## MATERIAL FOR THIS EXERCISE
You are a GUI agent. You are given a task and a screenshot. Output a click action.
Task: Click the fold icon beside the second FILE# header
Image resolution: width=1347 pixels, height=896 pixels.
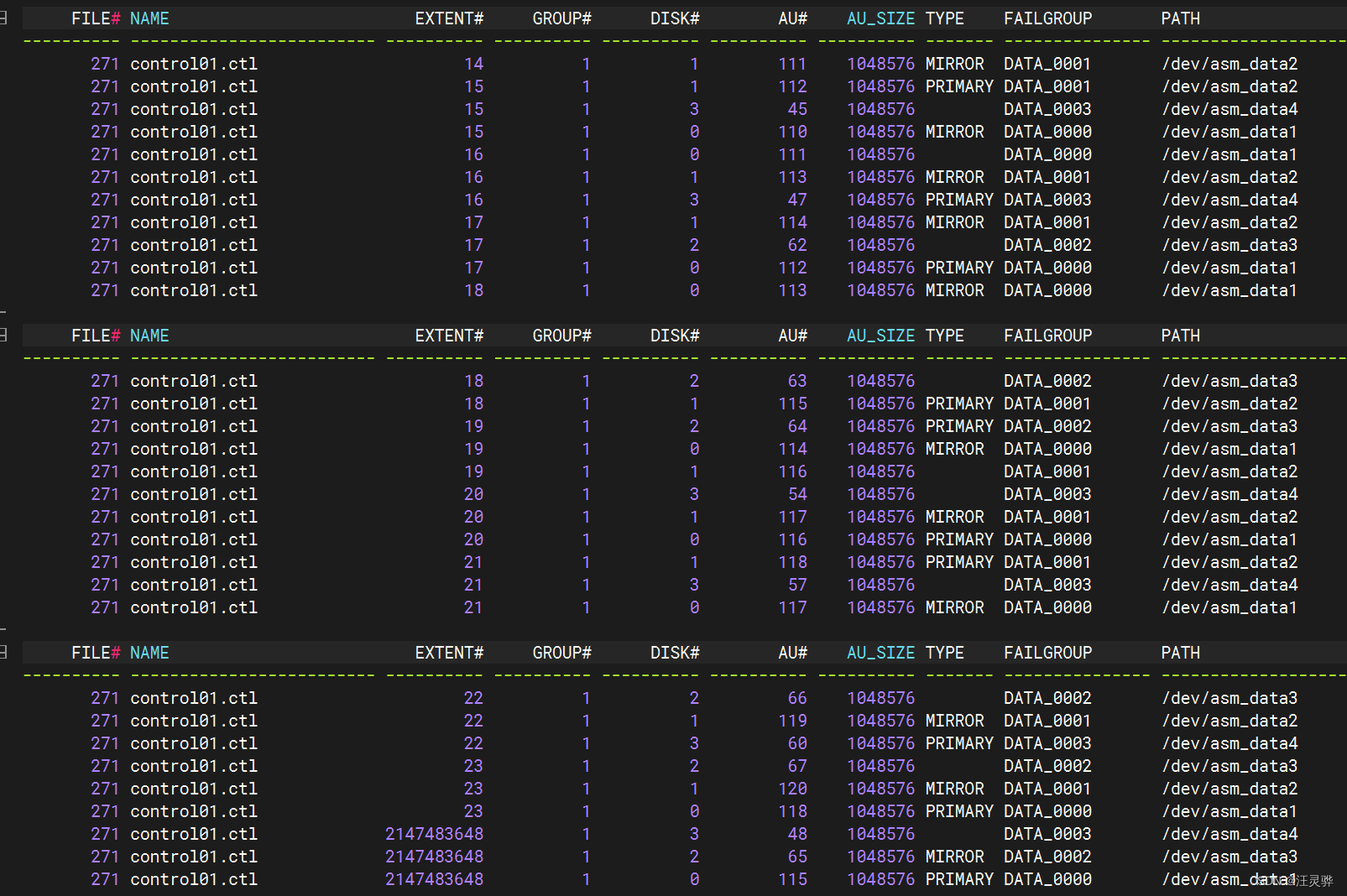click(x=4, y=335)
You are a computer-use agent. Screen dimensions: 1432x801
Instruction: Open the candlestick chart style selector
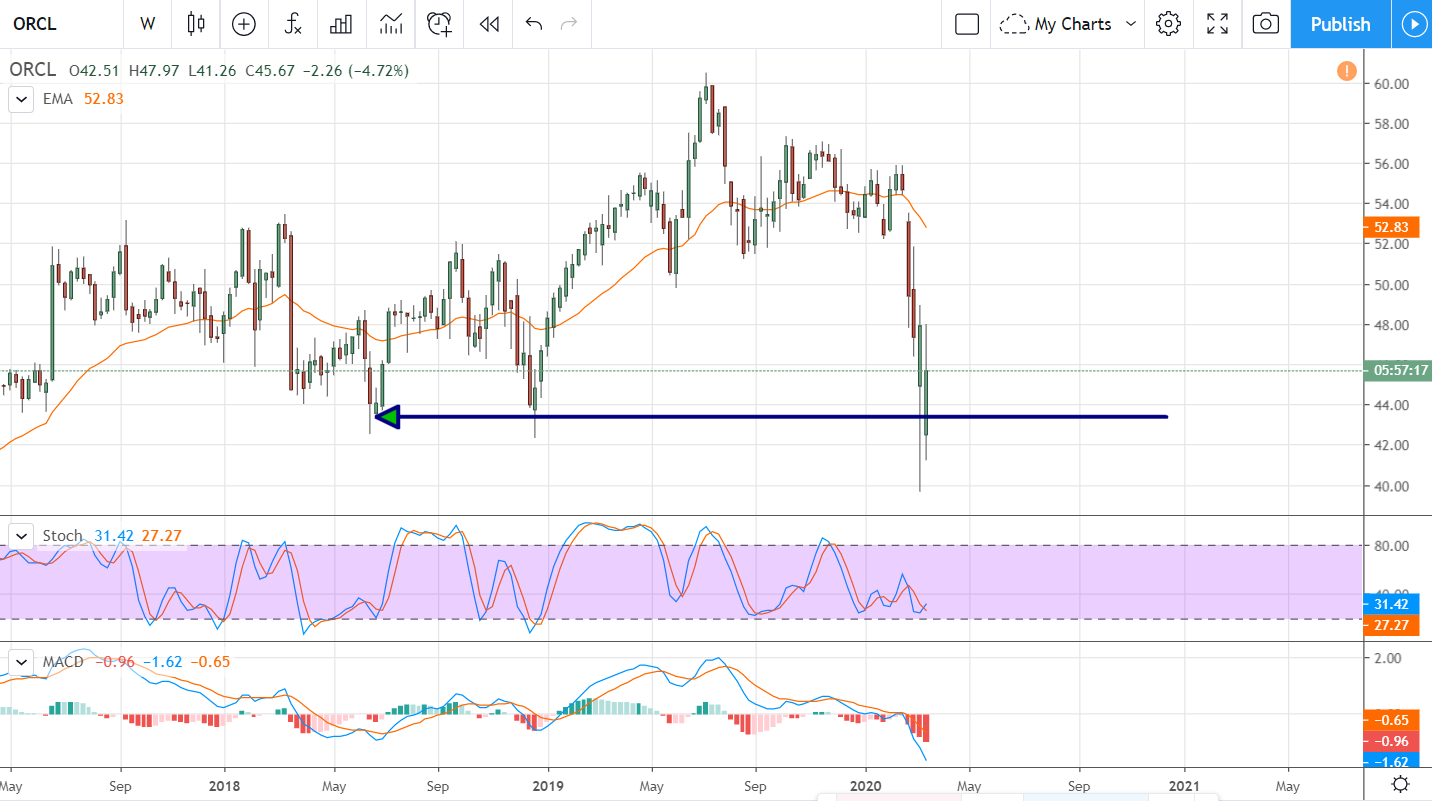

## GIVEN INSTRUCTION
Rewrite all of the entries above with every occurrence of "agent" changed to "assistant" and nothing else altered, leaving the pictures out.

## SOLUTION BELOW
You are a GUI assistant. You are given a task and a screenshot. Output a click action.
Task: Click the fold icon beside the second FILE# header
Image resolution: width=1347 pixels, height=896 pixels.
click(x=4, y=335)
You are a computer-use assistant. Screen dimensions: 1432x801
Instruction: Open the candlestick chart style selector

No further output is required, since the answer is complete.